Interpretive Summary: Citrus tristeza virus (CTV) has caused decline and death of hundreds of millions of citrus trees on sour orange rootstock worldwide. This disease is controlled by grafting citrus on rootstocks of Poncirus trifoliata (trifoliate orange) or its hybrids. Resistance-Breaking (RB) strains of CTV are now found in multiple countries. The RB strain is a unique sequence group (genotype) that replicates and move systemically in P. trifoliata, a citrus species resistant to other known strains of CTV. A detailed step-by-step procedure is provided to identify and fully characterize the RB strain. The protocol involves: a) collecting tissue from a field source; b) conducting molecular and biological characterization; and c) determining full-length genome sequence and phylogeny. These methods provide a uniform procedure to describe and identify RB isolates, as well as other CTV isolates and strains. This information improves understanding of genetic diversity, strain interactions, cross-protection, diagnosis, and control of CTV.

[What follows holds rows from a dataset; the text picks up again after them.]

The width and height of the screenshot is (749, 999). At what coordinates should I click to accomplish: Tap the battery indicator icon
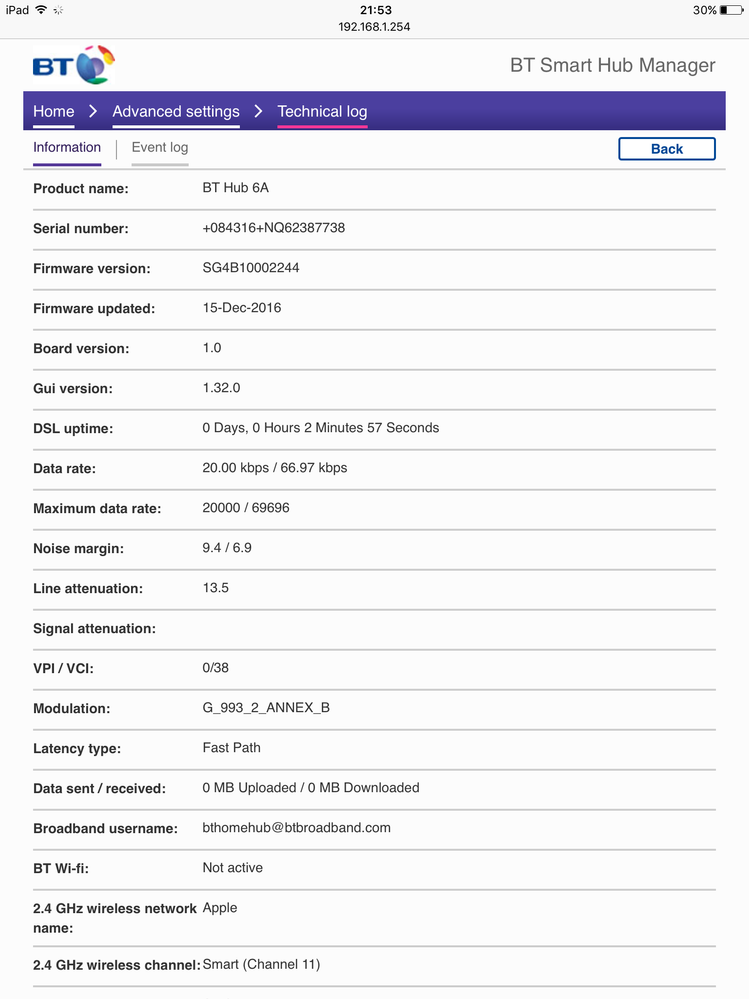click(731, 10)
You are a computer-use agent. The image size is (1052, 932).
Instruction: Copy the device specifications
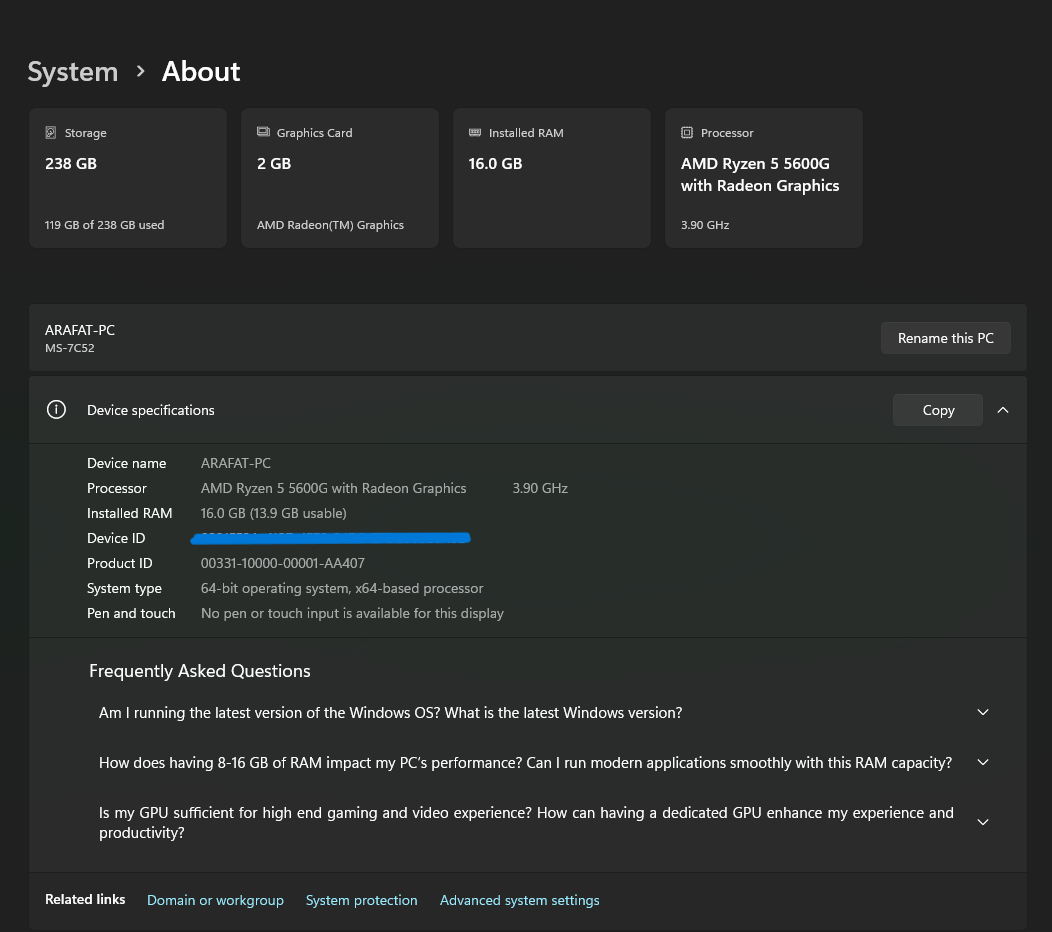tap(938, 410)
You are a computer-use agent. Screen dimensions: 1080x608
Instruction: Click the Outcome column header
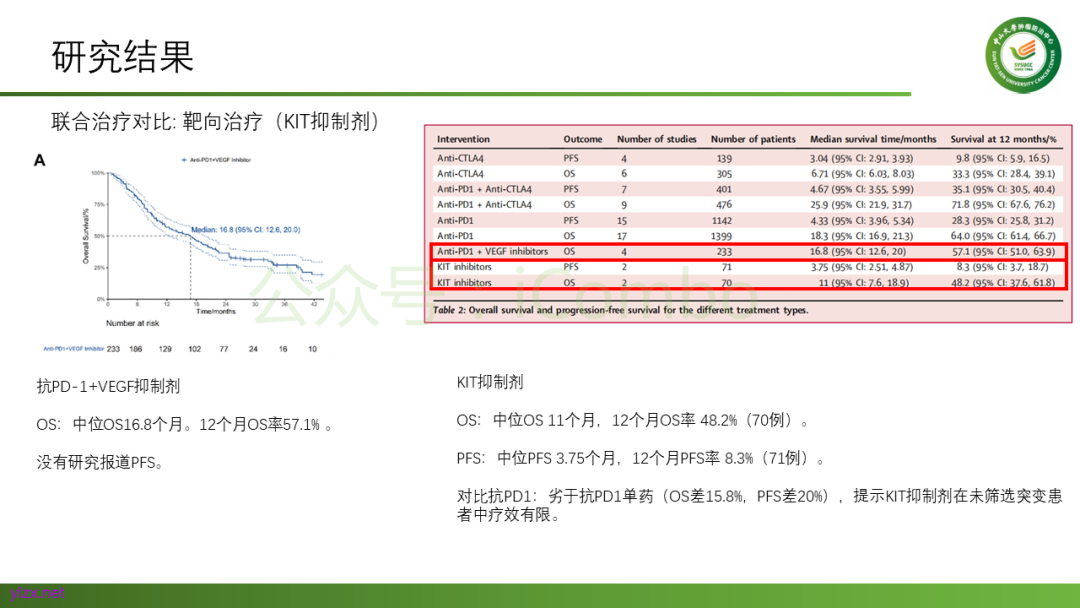coord(583,139)
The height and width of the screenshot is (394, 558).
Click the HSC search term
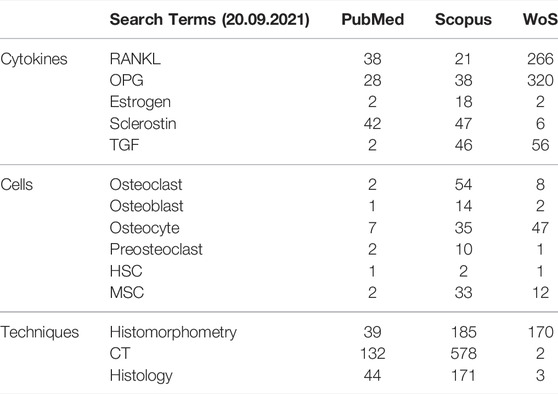(126, 271)
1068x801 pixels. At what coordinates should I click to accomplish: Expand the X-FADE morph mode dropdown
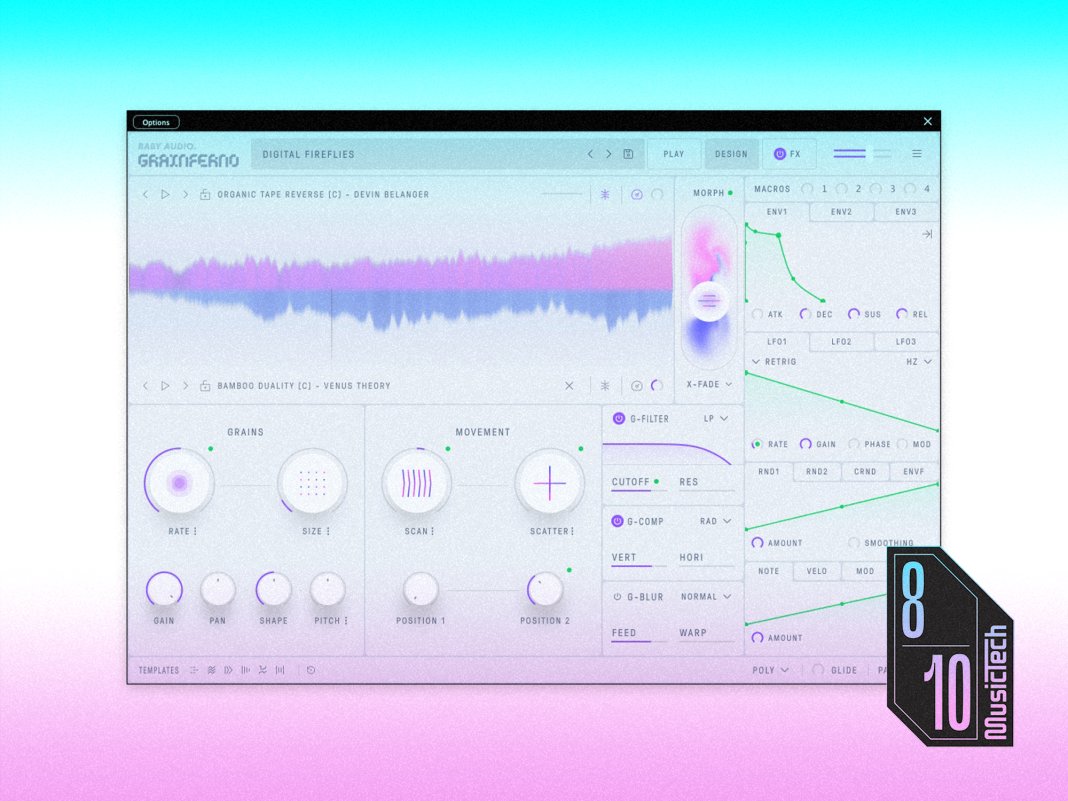point(709,384)
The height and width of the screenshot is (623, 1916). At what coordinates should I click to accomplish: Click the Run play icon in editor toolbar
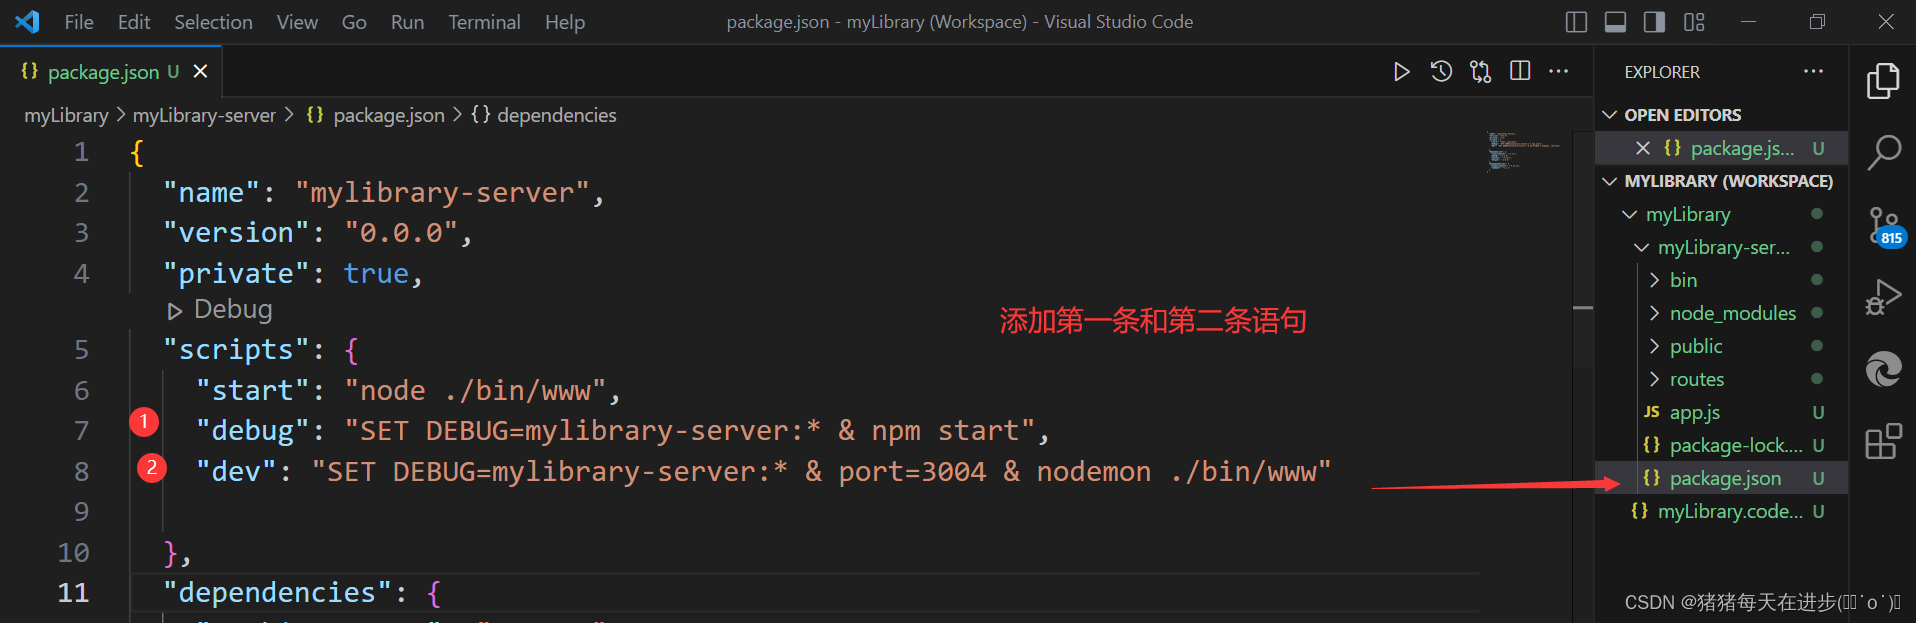coord(1401,72)
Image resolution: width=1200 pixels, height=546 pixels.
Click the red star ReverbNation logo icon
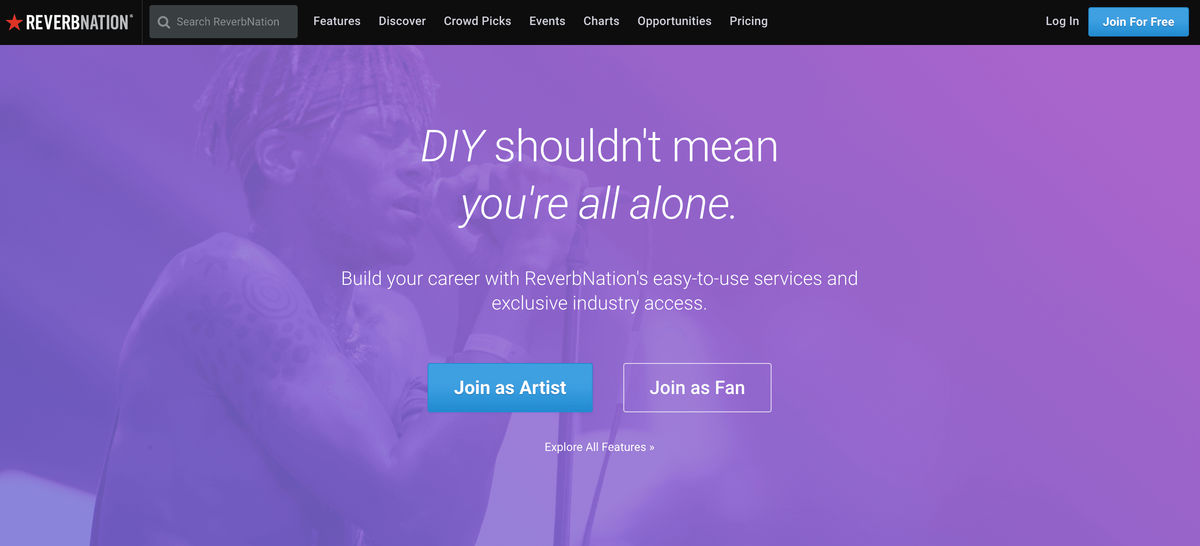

Technical Abstract: Resistance-Breaking (RB) strains of Citrus tristeza virus (CTV) constitute a unique genotype named for the ability to replicate and move systemically in Poncirus trifoliata (trifoliate orange), a citrus species resistant to other known strains of CTV. This is important because P. trifoliata and its hybrids are used as rootstocks to control CTV. This book chapter provides a step-by-step procedure to identify and characterize CTV RB strains. Methods are provided on how to collect and homogenize tissue to perform molecular characterization by real time Reverse-Transcription Polymerase Chain Reaction (RT-qPCR), RT-PCR, and amplicon sequencing. To characterize disease symptom phenotype, a full description is provided on soil mixtures, fertigation, phytosanitation and greenhouse operation to grow and inoculate citrus plants in a standard biological indicator plant series. For confirmation, a putative RB isolate is graft-inoculated in trifoliate orange and virus is shown to replicate in leaves and bark. RB infectivity should be confirmed by inoculating other citrus species with tissue from infected P. trifoliata and evaluating for virus replication and systemic movement. Next Generation Sequencing of CTV small interfering RNAs is described to obtain full-length genome sequence. These methods provide a uniform procedure to identify RB CTV isolates as well as other CTV isolates. This information is important for understanding genetic diversity, strain interactions, cross-protection, diagnosis, and control of CTV.